More than 100 years have passed since Frederick Gumz left his native Germany and set foot on American soil – which he soon tilled after establishing himself in a small Indiana community.
And since that time the Gumz name has been synonymous with Midwestern agriculture, with crop farming in Frederick’s adopted home state of Indiana as well as neighboring Wisconsin.
Frederick’s son, Richard, started raising mint in North Judson, IN, in the 1930s. In the 1940s Richard added potatoes to his Indiana crops, and he expanded the farm into Wisconsin.
Richard also passed the torch to his son, Jerome. Today Jerome’s sons, Richard and Rod, own the Endeavor, WI, operation and are the fourth generation of the Frederick Gumz family soil tillers in America; in Kentucky, their brother Kevin owns a champion quarter horse facility also called Gumz Farms.
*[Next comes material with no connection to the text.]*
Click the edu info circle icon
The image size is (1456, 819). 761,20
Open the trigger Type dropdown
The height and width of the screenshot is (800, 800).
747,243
Recently Rod, along with Gumz Farms onion sales manager Doug Bulgrin, spoke with OnionBusiness.com and shared a bit of family history and the story of the Wisconsin farm and its dedication to responsible stewardship of the land.
Initially the Wisconsin and Indiana farms were a single operation, and in 1994 Rod and Richard purchased the Wisconsin share to make it a separate entity. They called it Gumz Muck Farms but eventually shortened it to just Gumz Farms. In 1997 the brothers bought another working Wisconsin farm, adding significantly to their acreage.
Doug, with a strong background in onions, came to Gumz Farms in 1997, starting in the farming side and moving to sales in 2012.
Prior to joining Gumz, he worked for another local farmer in both the farming and shed.
“Over the years we’ve grown quite a bit,” Rod said of both farm size and personnel. “We’ve acquired either bare ground or functioning farms, and today we have a total of 6,500 tillable acres.”
Of that total, 650 acres are planted in onions, he said. Thirty acres are in reds, with the balance in yellows. The company sources whites for customers who request them.
“The state of Wisconsin has about 1,700 acres of onions, so we are one of the larger producers,” Rod continued.
The onion planting begins during the second week of April, and harvest traditionally starts in mid-August. Rod and Doug said Gumz Farms has grown onions from seed, but this year they’re looking to try transplants.
“We try to ship our own product through the second week of May,” Rod said, adding that Gumz sources from other growers to extend its season for year-round supplies.
Doug and Rod explained the primary customer base is domestic retail, and most of the farm’s onions go to buyers in the Midwest and Southeast.
“We strive to have partnership with retail, which allows for steady movement,” Doug said.
“We’re very fortunate we have a lot of good people who work for us and who we work with,” Rod said. “We wouldn’t be where we are without our employees, industry marketers and suppliers.”
In 2012 the packing shed was updated with new equipment, which added to capacity and efficiency. Rod said some storage facilities have been upgraded with temperature and humidity controls. Also, the farm uses satellite navigation for planting and also center pivot control, Rod said.
“Part of our five-year plan is to have optical sorting,” he said.
Packaging options for retail include 1-, 2- and 3-pound bags, and the line can sticker individual onions. Gumz also does custom packing for private labels, Doug said.
Last year Gumz Farms enrolled in a Wisconsin Potatoes and Vegetable Growers Association initiative called Healthy Grown®, which is a growing standard that provides certification.
The company’s website, www.gumzfarmswi.com, states, “We are proud to be able to promote that Healthy Grown® is a standard, a brand that was created to convey to the market that Wisconsin Farmers are good stewards of the land and are conscientious and progressive.”
Rod reiterated what the website notes, that the program advocates a proactive stance in agriculture and looks at “a whole farm approach to sustainability, awareness of production practices and conservation initiatives.”
Will a fifth generation take the reins of Gumz Farms in the future? Rod said his three children, two boys and a girl, have not decided if they’ll pursue farming. Richard has one daughter, and Rod said she hasn’t decided either.
But the brothers are hopeful farming will remain part of Americana. “We’re optimistic as to what the future holds,” Rod said. “We’re open to change and to new ideas, and we’ll see where the opportunities lie. We’re very much still in the expansion mode.”
* Gumz Farms has been recognized as a proud partner of Feeding America.